FIG. 5 is a diagram illustrating a relationship between an engine speed and an injection amount rack position.

FIG. 6 is a diagram showing a relationship between a vehicle speed, a driving force, and running resistance depending on a shift lever position during hybrid running according to the present invention.

FIG. 7 is a full rack reduction map at that time.

FIG. 8 is a configuration diagram of a conventional vehicle regenerative braking device.

FIG. 9A is a cross-sectional view of the above-described oblique-axis angle pump motor,
(B) is a perspective view from the arrow A direction.

FIG. 10 is a flowchart based on FIG.

[Explanation of symbols]

 A, B control device 2 engine 3 wheels 4 differential gear 5 electromagnetic clutch 6 pump motor 7 accelerator pedal 8 select lever 9 brake pedal 10 oil tank 11 accumulator 12a drive shaft 12b rear drive shaft

──────────────────────────────────────────────────続 き Continued on the front page (58) Field surveyed (Int.Cl. ⁶ , DB name) B60K 25/00 B60T 1/10

Claims (1)

(57) [Claims] 1. A variable displacement pump motor is connected via a clutch to a rear drive shaft connected to a differential gear of a vehicle, and an oil tank and an accumulator for accumulating oil are connected to the pump motor. During normal driving, the clutch is disengaged, and when the vehicle is braked, the clutch is connected and the pump motor is used as a pump to pump oil in the oil tank to the accumulator to accumulate pressure,
In a vehicle regenerative braking device including a control device that drives a vehicle with an accumulator oil pressure and an engine driving force using a pump motor as a motor when the vehicle starts and accelerates, a pressure accumulation sensor that detects a pressure accumulation amount in the accumulator.

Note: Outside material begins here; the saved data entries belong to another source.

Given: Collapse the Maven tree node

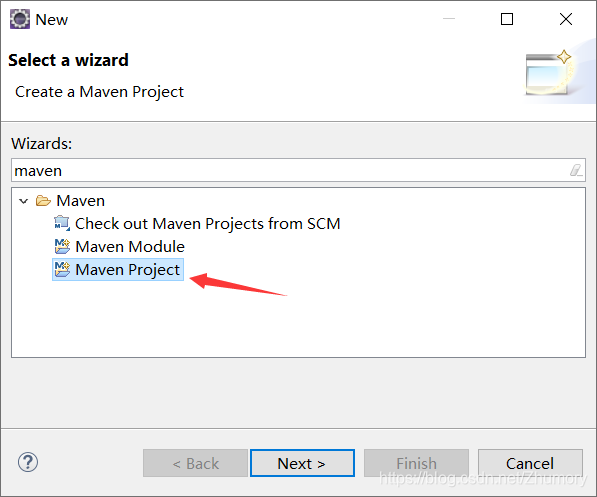Looking at the screenshot, I should [x=24, y=201].
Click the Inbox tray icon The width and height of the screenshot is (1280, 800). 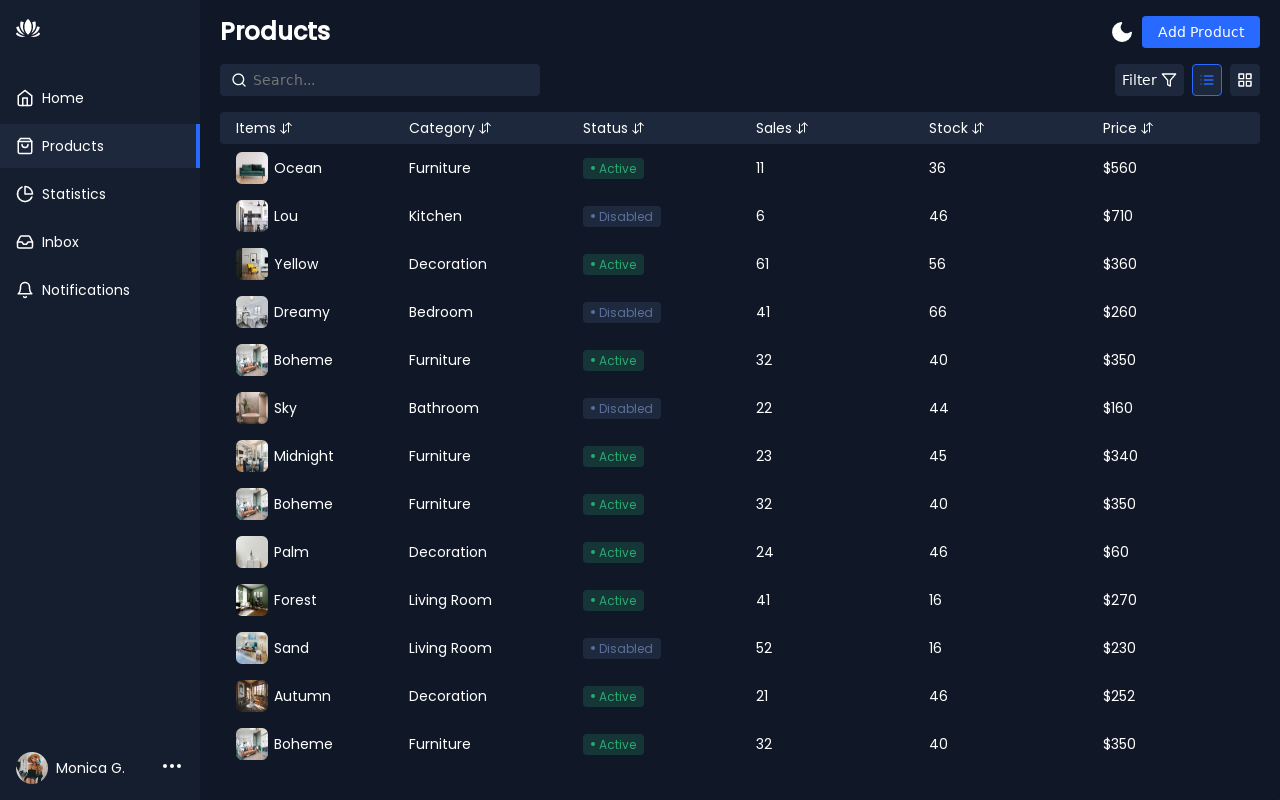tap(25, 242)
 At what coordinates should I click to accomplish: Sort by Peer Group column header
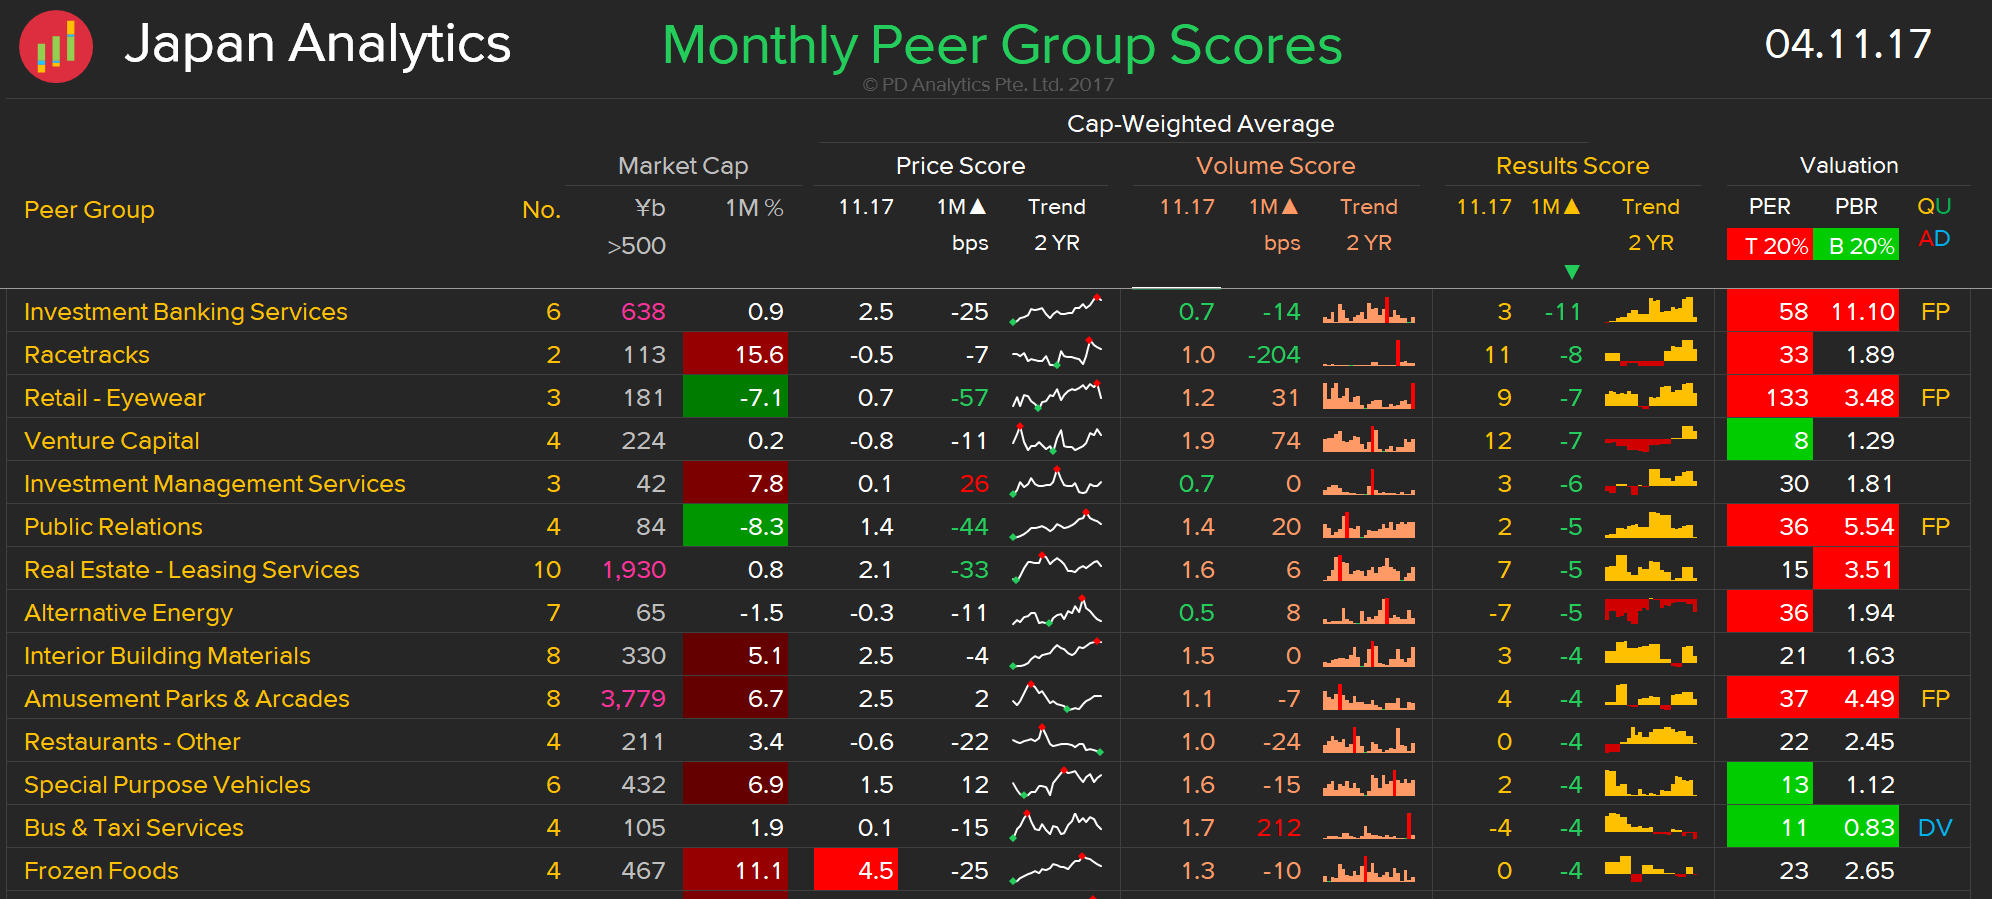tap(89, 210)
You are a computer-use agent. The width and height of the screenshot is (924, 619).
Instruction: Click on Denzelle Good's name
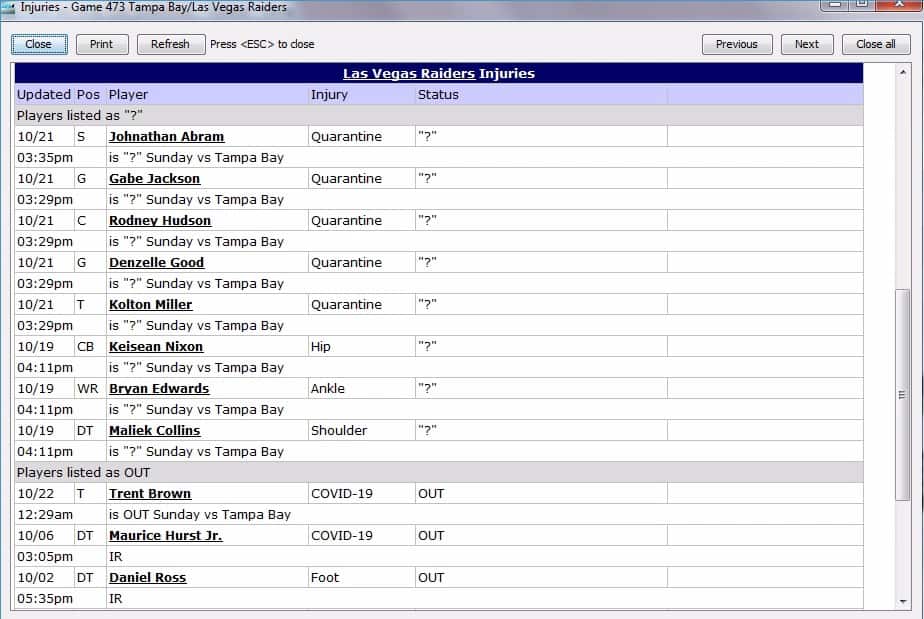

And a shift position sensor for detecting a shift position in the transmission of the vehicle, and a variable displacement for making the output of the pump motor constant according to the accumulated pressure amount of the accumulator in advance based on the signals from the pressure accumulation sensor and the shift position sensor. A vehicle regenerative braking device, characterized in that the control device includes means for performing pump motor control and engine control using a map and a fuel injection amount map according to an accelerator opening based on a shift position of a transmission.